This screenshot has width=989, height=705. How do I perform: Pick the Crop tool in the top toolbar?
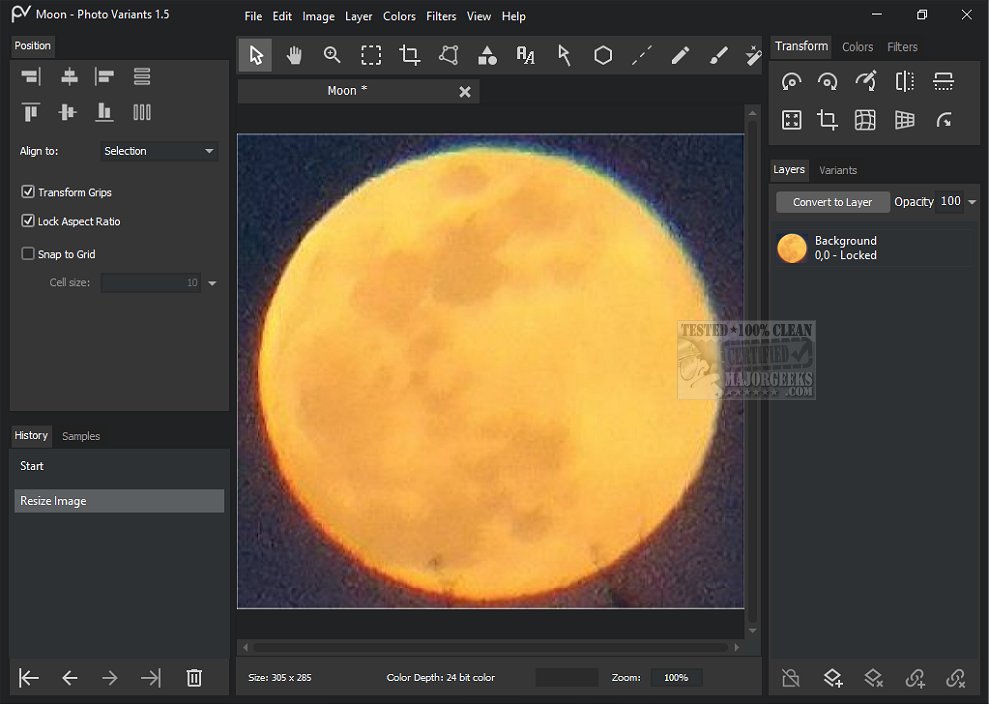[x=409, y=56]
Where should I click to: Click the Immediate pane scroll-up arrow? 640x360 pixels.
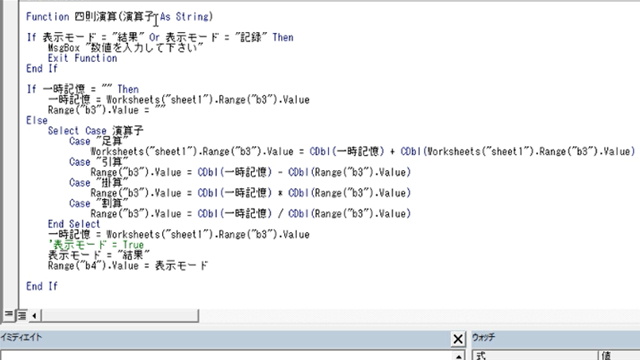point(458,356)
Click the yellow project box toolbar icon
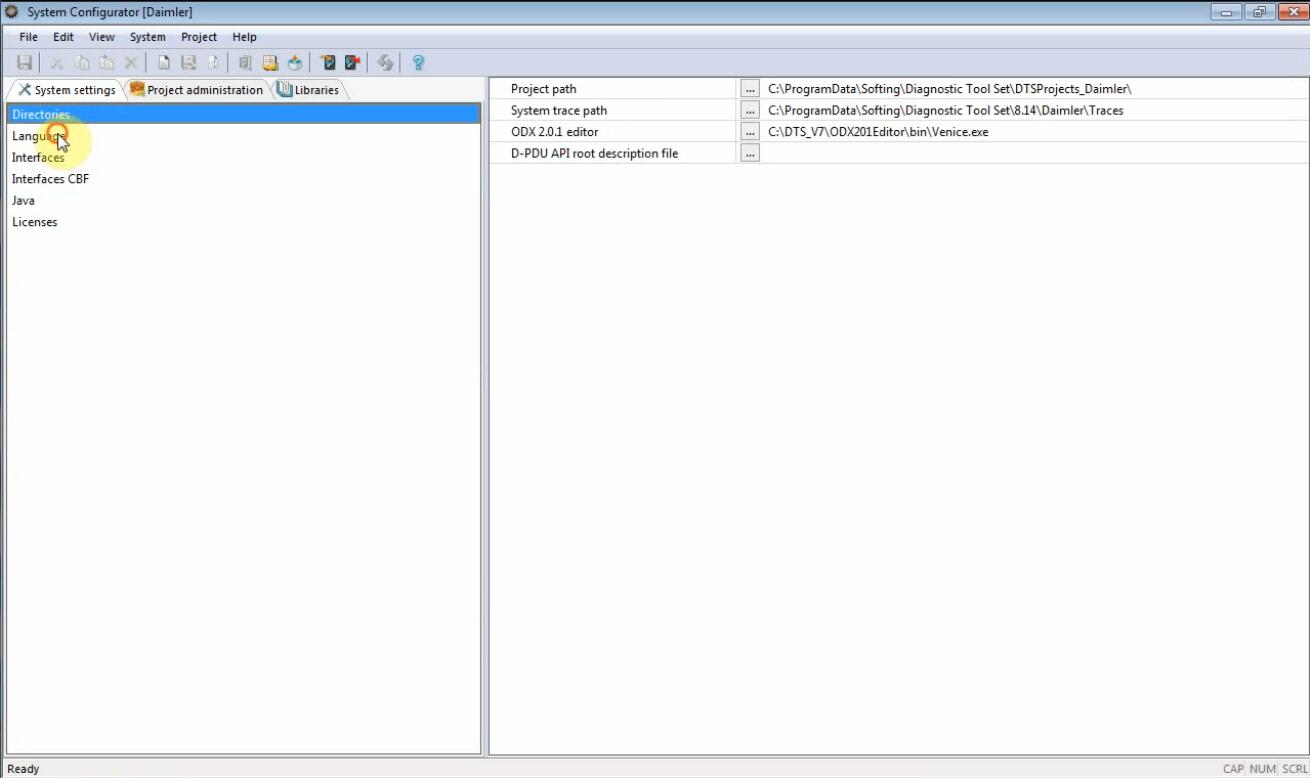This screenshot has height=778, width=1310. [270, 63]
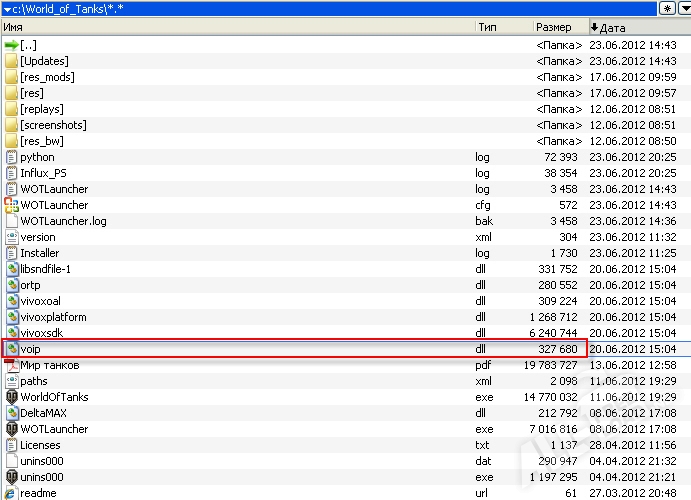Click the version xml file icon
The width and height of the screenshot is (691, 500).
coord(11,237)
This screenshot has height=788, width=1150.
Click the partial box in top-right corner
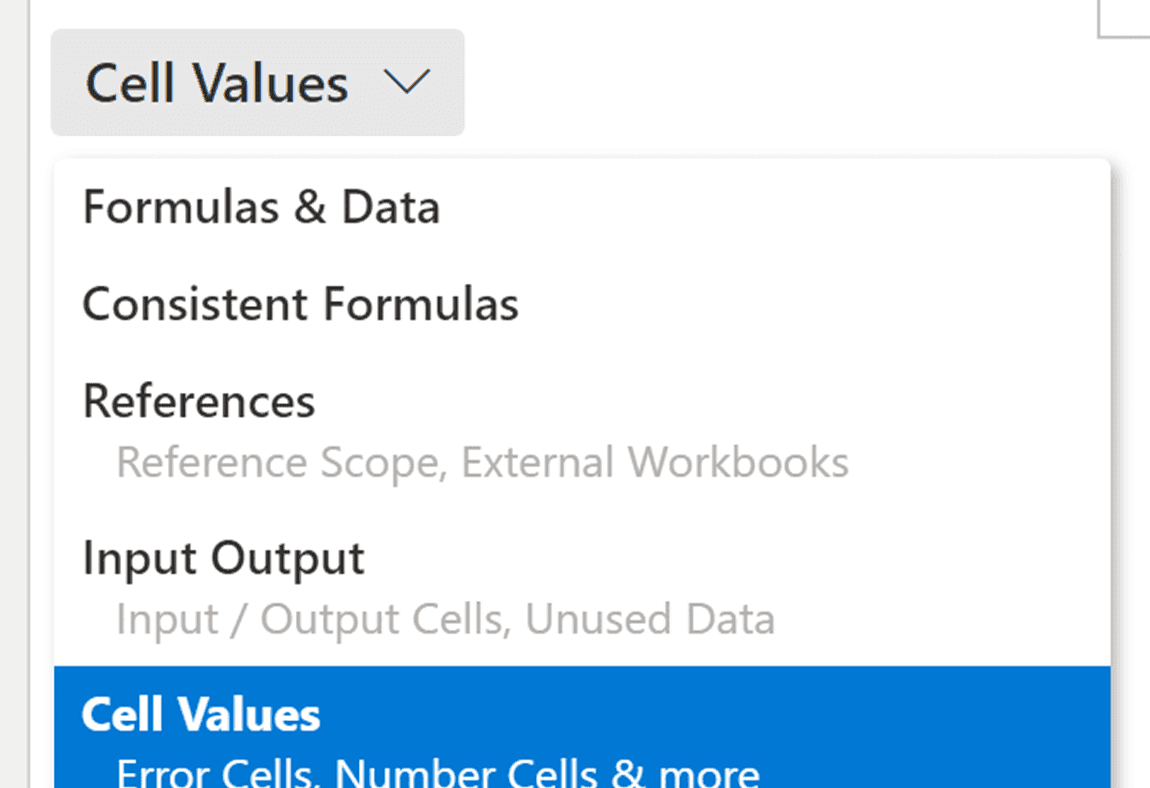pyautogui.click(x=1124, y=18)
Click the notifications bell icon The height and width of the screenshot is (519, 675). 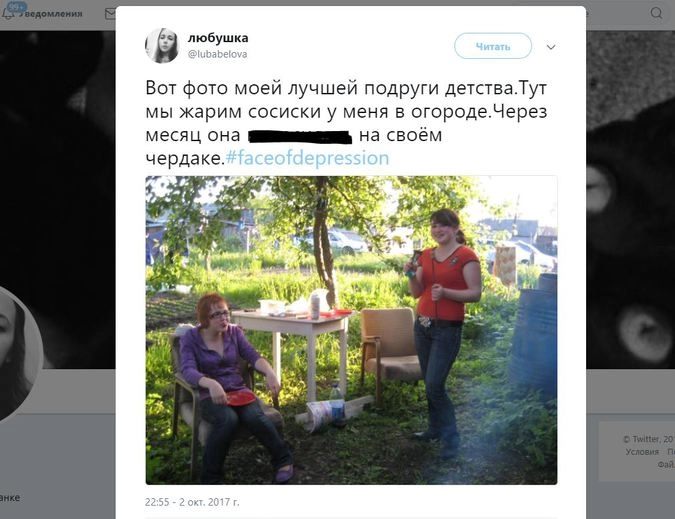tap(8, 13)
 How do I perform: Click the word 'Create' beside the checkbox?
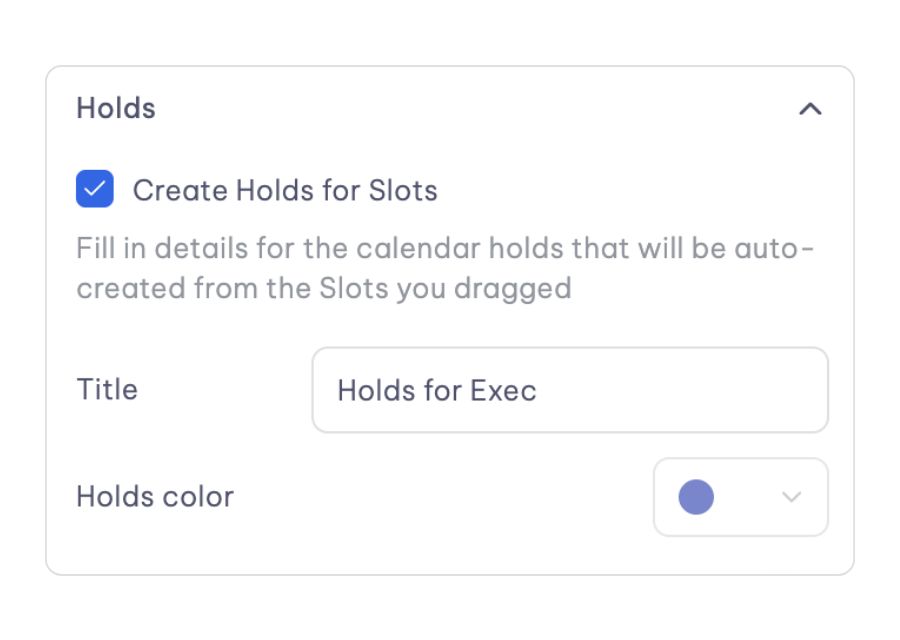point(180,190)
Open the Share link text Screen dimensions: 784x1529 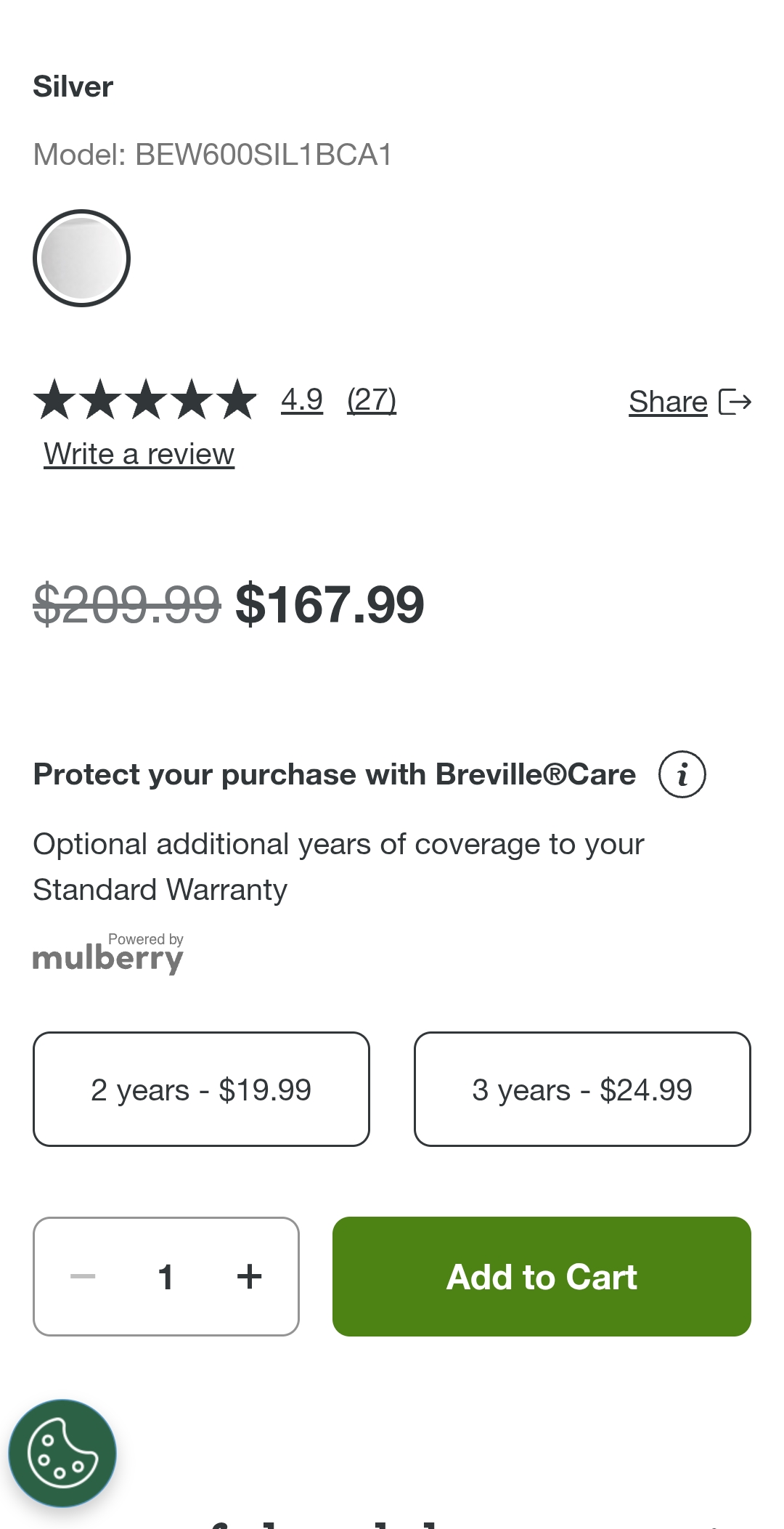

--- What you will do ---
No pictures belong in the output. Restate word for word only the lines from the one containing "How do I perform: Click" to the end of the entries above.

--- Solution ---
 How do I perform: Click the word 'Create' beside the checkbox?
point(180,190)
Open the Share link text Screen dimensions: 784x1529 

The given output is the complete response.